On 19 August, at 11 a.m., we attended a meeting in the Tarragona barracks which was presided over by Marceau Pivert, during which the POUM leader Gorkin delivered a speech. In the afternoon, at 5 p.m., we took part in a great party in honour of 350 POUM militia men who were leaving for Majorca Island. You cannot imagine the enthusiasm and joy of those who were leaving, as well as the huge crowd that had come to see them parading along the main avenue of the Ramblas up to the station, an uninterrupted chain of people applauding them. There are neither priests nor nuns any longer, and the churches that have not been burnt have had their doors sealed. (The punishment of God fell upon that gang of black crows, after all!) I hope that these parasites will soon disappear from the entire world. They are more harmful than those on the radio.

On Sunday, 16 August I met Biso and the others from Menton along the Ramblas. But they are in the Petralbes barracks of the FAI, 16 kilometres away from Barcelona, and for us of the POUM it is difficult to enter there. Many of our comrades are there, and if they wish to join the POUM militia, they find it difficult to remain in the militias of the FAI. At the moment the POUM is the only organisation to have a well-defined and very clear line in Catalonia, and to earn much sympathy from the masses, and it is for that reason that the Anarcho-Syndicalists fear being bypassed. However, we completely agree with them with regard to the struggle against Fascism. In addition to that, I can tell you that yesterday’s theories are as different from today’s practices as day is from night. They too have bowed to the fact that without discipline it is impossible to do anything, and that yesterday’s theory was a utopia that cannot be carried out in today’s practice.

We are passing through the first phase of the revolution, and we will not stop at that, we will go through to the end, that is, after having done away with Fascism, we will make the truly proletarian revolution, that is to say, a complete disappearance of bourgeois democracy, which is democracy only by name.

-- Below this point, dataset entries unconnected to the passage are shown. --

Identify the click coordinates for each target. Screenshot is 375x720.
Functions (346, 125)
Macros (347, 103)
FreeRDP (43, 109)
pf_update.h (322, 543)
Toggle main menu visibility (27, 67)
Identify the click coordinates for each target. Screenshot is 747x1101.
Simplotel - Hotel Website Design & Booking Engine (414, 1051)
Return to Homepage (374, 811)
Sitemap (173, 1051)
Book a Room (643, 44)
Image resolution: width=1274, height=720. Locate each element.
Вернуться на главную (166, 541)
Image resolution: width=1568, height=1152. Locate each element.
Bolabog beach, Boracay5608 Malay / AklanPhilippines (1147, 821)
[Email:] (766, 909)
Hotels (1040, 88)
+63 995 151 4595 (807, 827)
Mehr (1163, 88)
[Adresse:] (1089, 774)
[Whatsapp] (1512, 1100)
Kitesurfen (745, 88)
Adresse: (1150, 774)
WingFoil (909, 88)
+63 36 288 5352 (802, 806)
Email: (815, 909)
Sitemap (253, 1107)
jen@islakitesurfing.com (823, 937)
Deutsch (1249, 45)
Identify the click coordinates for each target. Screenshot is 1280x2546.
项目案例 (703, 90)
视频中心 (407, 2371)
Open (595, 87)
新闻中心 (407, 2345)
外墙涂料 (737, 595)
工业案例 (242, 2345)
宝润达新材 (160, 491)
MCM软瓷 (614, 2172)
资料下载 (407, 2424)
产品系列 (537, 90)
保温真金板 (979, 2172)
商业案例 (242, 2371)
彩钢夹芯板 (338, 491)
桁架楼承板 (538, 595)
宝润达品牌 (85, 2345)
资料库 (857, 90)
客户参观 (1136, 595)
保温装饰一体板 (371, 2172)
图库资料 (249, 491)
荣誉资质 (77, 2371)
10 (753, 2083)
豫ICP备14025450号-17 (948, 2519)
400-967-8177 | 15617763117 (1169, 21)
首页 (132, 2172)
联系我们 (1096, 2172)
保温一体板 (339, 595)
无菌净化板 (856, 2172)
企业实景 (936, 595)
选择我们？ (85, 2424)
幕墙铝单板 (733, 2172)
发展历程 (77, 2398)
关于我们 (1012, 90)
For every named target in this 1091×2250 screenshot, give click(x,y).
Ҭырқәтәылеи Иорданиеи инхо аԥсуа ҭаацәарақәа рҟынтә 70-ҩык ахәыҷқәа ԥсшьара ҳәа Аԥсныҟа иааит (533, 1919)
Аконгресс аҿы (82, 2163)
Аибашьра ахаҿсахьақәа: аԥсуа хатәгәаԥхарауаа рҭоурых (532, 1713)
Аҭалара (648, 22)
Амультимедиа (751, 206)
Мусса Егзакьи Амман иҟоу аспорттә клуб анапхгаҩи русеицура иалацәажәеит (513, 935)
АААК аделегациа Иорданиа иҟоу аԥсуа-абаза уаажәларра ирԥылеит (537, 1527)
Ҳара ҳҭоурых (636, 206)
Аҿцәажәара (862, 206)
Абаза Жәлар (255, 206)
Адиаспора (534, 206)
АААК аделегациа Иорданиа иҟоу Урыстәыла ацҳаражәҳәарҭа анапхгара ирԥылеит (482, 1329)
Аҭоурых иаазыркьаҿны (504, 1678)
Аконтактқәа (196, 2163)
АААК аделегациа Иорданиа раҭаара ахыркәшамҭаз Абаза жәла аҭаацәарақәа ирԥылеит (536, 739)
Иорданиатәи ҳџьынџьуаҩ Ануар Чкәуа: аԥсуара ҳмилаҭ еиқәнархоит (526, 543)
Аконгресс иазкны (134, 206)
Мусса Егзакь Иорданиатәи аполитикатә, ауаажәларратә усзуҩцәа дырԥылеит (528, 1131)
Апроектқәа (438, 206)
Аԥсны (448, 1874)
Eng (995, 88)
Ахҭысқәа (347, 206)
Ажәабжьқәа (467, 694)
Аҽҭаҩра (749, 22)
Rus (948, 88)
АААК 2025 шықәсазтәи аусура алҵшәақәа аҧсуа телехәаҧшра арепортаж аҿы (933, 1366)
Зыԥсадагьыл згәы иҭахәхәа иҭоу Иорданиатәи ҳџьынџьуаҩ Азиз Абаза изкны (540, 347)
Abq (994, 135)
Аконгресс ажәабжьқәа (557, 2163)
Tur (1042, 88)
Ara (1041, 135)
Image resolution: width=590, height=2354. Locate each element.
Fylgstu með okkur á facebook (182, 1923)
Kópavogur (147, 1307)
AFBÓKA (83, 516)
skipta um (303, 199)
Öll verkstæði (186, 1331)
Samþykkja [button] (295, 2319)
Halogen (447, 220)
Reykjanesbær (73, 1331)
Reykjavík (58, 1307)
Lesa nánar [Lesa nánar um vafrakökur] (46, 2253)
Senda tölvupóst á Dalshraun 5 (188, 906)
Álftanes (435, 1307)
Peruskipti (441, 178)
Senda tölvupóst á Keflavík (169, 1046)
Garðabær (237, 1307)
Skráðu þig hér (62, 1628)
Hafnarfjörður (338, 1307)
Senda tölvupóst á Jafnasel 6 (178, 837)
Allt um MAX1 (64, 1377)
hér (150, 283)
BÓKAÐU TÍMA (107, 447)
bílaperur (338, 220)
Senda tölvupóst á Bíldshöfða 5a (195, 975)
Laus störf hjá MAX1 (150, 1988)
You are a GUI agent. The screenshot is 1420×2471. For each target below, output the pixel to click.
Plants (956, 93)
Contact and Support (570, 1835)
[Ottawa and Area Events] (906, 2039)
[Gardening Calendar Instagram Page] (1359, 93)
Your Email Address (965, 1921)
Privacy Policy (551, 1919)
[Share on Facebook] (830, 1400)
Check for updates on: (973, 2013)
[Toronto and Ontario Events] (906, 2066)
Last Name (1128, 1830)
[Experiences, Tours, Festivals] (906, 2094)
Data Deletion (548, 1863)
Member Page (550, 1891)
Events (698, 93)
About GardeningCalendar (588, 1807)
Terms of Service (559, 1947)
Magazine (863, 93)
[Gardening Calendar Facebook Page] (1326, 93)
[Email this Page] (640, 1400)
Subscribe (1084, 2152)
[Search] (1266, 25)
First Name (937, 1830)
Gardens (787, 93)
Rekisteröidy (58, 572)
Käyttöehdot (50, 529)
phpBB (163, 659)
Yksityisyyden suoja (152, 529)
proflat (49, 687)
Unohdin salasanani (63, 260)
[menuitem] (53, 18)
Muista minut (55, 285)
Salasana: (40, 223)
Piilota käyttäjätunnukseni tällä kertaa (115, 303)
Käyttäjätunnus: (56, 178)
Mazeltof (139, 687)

Dear Amadeo, you should try to discover whether there is anyone who is going to travel to Barcelona, in order to give us some news, since it is very difficult to know by mail whether the others who were supposed to come here have departed or not.

Today, Sunday, is the last day we spending in Barcelona. In the afternoon we will go to see a bullfight that has been organised for the benefit of the workers’ militias. Please let me know if my mother has come to see you, and tell me what she told you. I will stop writing here, and I send you our most sincere greetings, and we send greetings to all our comrades and friends in general, to you, Triano, Beppino, Mazzetti and Frianchi.